For sure there are Christians persecuted still today, made to pay a price in blood, in terror, in exile, for being faithful to Jesus:  Christians in China, in Vietnam, in India, in Pakistan, in Iraq, in Syria, for instance.  They face death, prison, and harassment, and some flee to avoid such fates.  In this country, too, faithful Christians are under pressure to keep their religion private—believe whatever you want and you can worship as you please inside your church building; but don’t bring your faith out publicly, and don’t object to the secularization of our culture and our laws, don’t object to what academic elites, the mass media, and politicians tell you is “correct” behavior and acceptable public policy.

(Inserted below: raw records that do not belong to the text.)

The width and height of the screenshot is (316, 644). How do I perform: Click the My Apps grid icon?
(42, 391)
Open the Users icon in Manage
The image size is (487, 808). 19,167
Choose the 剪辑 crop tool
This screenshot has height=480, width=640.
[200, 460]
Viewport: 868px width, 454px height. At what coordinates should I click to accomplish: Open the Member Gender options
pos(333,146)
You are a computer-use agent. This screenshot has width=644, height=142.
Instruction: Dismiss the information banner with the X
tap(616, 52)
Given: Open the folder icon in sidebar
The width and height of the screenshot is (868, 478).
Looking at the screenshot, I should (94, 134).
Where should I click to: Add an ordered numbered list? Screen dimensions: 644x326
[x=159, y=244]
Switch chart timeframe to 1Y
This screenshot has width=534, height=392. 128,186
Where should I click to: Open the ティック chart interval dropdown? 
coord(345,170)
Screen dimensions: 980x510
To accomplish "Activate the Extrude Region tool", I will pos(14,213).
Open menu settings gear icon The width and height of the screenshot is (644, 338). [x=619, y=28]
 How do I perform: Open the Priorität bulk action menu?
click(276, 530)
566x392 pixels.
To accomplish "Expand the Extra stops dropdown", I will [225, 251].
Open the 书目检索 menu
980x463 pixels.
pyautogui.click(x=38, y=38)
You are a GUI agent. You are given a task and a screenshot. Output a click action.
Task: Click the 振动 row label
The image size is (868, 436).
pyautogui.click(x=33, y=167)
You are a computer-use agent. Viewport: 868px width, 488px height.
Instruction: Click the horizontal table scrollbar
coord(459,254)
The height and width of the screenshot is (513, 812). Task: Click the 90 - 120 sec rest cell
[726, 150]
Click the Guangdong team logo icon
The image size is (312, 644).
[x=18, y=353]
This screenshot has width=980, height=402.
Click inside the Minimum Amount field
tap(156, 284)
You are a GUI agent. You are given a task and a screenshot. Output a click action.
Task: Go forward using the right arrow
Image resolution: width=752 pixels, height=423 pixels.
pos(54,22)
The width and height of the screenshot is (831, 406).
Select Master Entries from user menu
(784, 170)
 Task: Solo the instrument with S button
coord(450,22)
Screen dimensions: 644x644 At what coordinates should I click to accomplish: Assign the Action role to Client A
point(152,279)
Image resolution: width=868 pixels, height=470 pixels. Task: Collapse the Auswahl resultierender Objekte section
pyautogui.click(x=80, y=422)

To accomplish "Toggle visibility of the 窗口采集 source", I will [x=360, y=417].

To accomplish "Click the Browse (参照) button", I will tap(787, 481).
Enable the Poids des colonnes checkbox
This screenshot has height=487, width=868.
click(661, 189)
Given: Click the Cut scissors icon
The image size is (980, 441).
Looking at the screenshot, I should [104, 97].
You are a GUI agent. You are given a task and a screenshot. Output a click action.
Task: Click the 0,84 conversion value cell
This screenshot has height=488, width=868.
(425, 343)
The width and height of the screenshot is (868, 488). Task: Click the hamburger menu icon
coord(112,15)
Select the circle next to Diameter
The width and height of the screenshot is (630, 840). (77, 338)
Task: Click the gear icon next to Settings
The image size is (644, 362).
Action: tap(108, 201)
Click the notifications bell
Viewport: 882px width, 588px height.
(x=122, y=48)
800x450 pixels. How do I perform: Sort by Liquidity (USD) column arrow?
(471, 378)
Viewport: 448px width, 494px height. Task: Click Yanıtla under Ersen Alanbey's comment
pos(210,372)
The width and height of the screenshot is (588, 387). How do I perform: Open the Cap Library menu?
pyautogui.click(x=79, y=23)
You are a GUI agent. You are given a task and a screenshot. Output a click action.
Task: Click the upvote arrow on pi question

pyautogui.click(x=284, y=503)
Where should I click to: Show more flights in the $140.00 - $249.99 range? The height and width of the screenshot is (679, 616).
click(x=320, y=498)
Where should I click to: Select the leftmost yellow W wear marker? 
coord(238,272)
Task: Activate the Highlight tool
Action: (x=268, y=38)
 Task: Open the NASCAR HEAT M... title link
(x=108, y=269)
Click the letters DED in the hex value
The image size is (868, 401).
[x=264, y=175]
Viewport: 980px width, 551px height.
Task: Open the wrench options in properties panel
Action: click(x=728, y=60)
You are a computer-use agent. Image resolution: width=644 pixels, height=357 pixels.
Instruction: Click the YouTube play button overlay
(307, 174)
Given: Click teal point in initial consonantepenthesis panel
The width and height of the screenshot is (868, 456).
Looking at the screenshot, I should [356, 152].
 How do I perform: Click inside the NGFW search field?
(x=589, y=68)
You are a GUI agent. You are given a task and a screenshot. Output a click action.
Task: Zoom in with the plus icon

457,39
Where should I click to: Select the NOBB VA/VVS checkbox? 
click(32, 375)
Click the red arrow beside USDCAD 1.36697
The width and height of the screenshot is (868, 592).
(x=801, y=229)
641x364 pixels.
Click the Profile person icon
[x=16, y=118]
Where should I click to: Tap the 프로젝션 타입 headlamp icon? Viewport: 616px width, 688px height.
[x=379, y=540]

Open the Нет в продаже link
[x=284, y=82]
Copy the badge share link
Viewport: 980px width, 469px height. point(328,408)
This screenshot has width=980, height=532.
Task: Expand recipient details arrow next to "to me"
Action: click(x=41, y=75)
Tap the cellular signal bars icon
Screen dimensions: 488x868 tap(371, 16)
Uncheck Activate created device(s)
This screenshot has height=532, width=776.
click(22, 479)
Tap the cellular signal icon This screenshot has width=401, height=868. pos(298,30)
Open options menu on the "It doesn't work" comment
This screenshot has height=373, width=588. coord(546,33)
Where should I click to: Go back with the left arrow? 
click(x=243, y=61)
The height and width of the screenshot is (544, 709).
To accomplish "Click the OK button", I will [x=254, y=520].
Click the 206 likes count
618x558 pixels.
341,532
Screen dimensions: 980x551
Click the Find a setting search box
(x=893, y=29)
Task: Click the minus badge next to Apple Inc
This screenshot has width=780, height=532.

The new movie 42 about Jackie Robinson celebrates his great courage and the contribution that he and Branch Rickey made to American society by integrating the major leagues.  A recent column in the Wall Street Journal observed that Robinson’s religious faith is “often overlooked.”  He was a devout Methodist who prayed daily and who practiced his faith.  When he began to play professional baseball in the Negro Leagues, he “openly scorned his whiskey-drinking and promiscuous teammates, once tossing a glass of scotch into a lighted fireplace to demonstrate how lethal liquor is.  He also stunned his teammates by declaring that he was waiting until he was married to have sex.”[1]

Our young people—and a lot of older ones—face those same temptations regularly:  the culture of drinking, of drugs, of self-centered sex; and the temptations to cheat, to lie, to take advantage of others, to bully others, even to kill when someone gets in our way (such as an unborn child).  It takes the courage of the martyrs, of truly convinced disciples of the Lord Jesus, to resist those kinds of temptations so as to “survive the time of great distress” in which we live—not that our age is any more challenging to Christians than the 1st century or any other age has been.  But this is the time and the distress that we have to deal with.  It takes courage to practice the virtues that Jesus teaches:  fidelity to God above all; obedience; sexual purity; responsibility to our obligations; saying “yes” when we mean yes and “no” when we mean no; humility; kindness; generosity; etc.

The reward for our loyalty to Christ will be more than a white robe and a palm branch, of course.  Those are only symbols.  The reward will be everlasting joy in the family of God.


         [1] Chris Lamb, “Jackie Robinson: Faith in Himself—and in God,” WSJ on-line, April 11, 2013.